103. •Filtering bleb associated - If marked inflammation is
present. Take care not to disturb the bleb if some
function still exists. To allow the possibility of a shunt
valve to be placed at a later time, make an attempt to
minimize the disturbance to the superior conjunctiva.
If the patient is aphakic, performing the pars plana
vitrectomy from the temporal side using a limbal
approach may be required.
•Posttraumatic - If marked inflammation or rapid
onset occurs

104. Complications
•Retinal necrosis
•Retinal detachment
•Retinal necrosis
•Vitreous tap
•Vitrectomy
•Increased intraocular pressure
•Retinal vascular occlusion
•Optic neuropathy
•Panophthalmitis
•Hypotony
•Ciliary body shut down
•Leaking wound
•Retinal detachment
•Cyclodialysis cleft
•Medication

105. Miscellaneous
Hysteria/malingering
•Patients with hysterical blindness or loss of vision, despite
alleged loss of vision, are still capable of maneuvering in a
room. Pupillary reactions are normal. Loss of vision is a
subconscious conversion symptom. A purely functional loss of
vision can be assumed when the visual field is constricted
markedly, orientation when walking is intact, and pupillary
reactions to light are normal.
•A fluid transition exists between a hysterical and malingering
patient and aggravated loss of vision. If the patient indicates a
unilateral loss of vision, examination should be conducted in
such a way that the patient does not know which eye is being
tested or the actual size of the optotypes

106. Drugs
•Methyl alcohol poisoning
•Quinidine, sildenafil (Viagra), vardenafil (Levitra), and
tadalafil (Cialis)
•Sudden monocular visual loss due to nonarteric anterior
ischemic optic neuropathy (NAION) has been reported in
a small number of patients taking sildenafil (Viagra),
vardenafil (Levitra), and tadalafil (Cialis) for erectile
dysfunction.
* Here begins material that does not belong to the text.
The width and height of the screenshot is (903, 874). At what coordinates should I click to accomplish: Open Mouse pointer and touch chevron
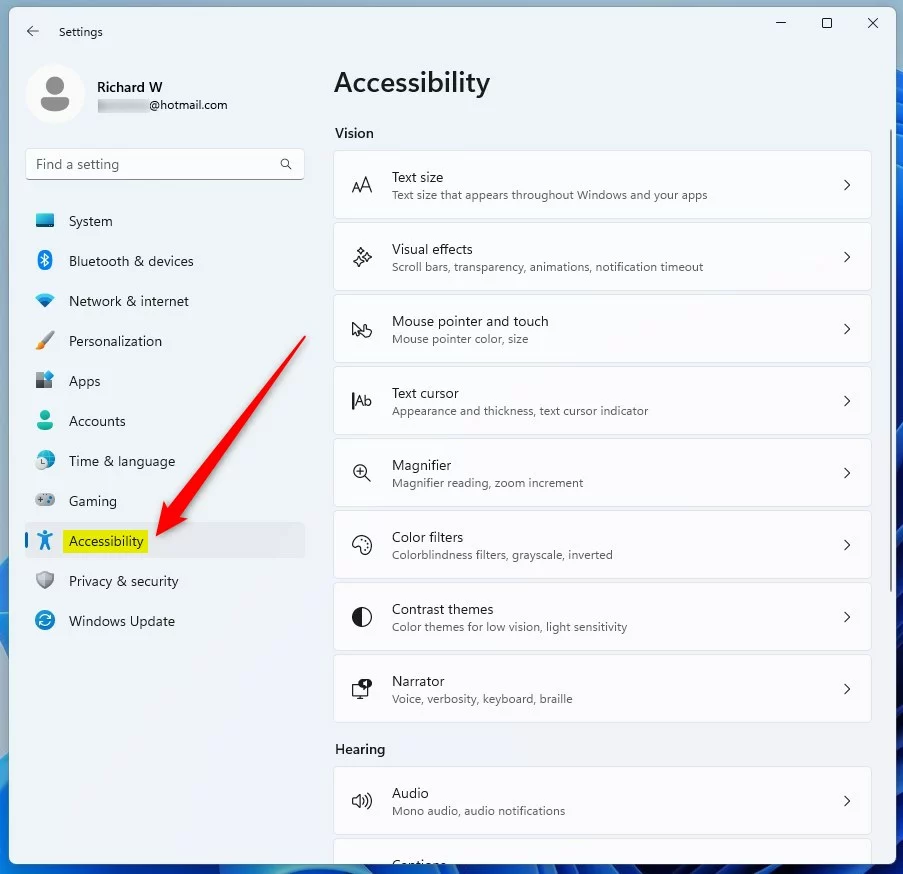[847, 329]
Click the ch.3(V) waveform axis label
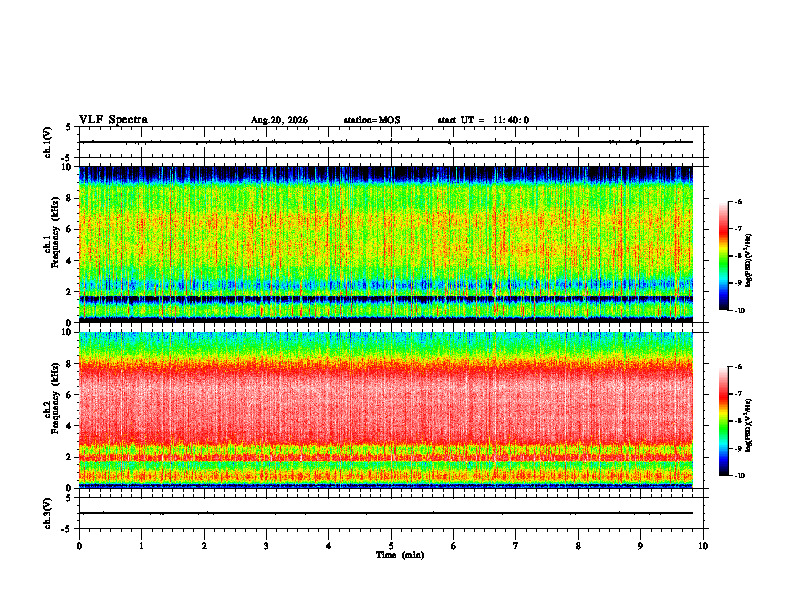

The US Food and Drug Administration (FDA)
advised health care professionals of the potential risk of
sudden visual loss that may be attributed to the use of
phosphodiesterase-5 (PDE-5) inhibitors.

107. •Idiopathic
•Migraine or scintillating scotoma may occur on a
persistent basis or may recur after an absence of
decades. Physiologic and anatomical bases have not
been fully explained but are believed to involve
vasospasm. Shimmering scotomas, with or without
color or perception of movement, are commonly
reported, usually lasting less than 30 minutes.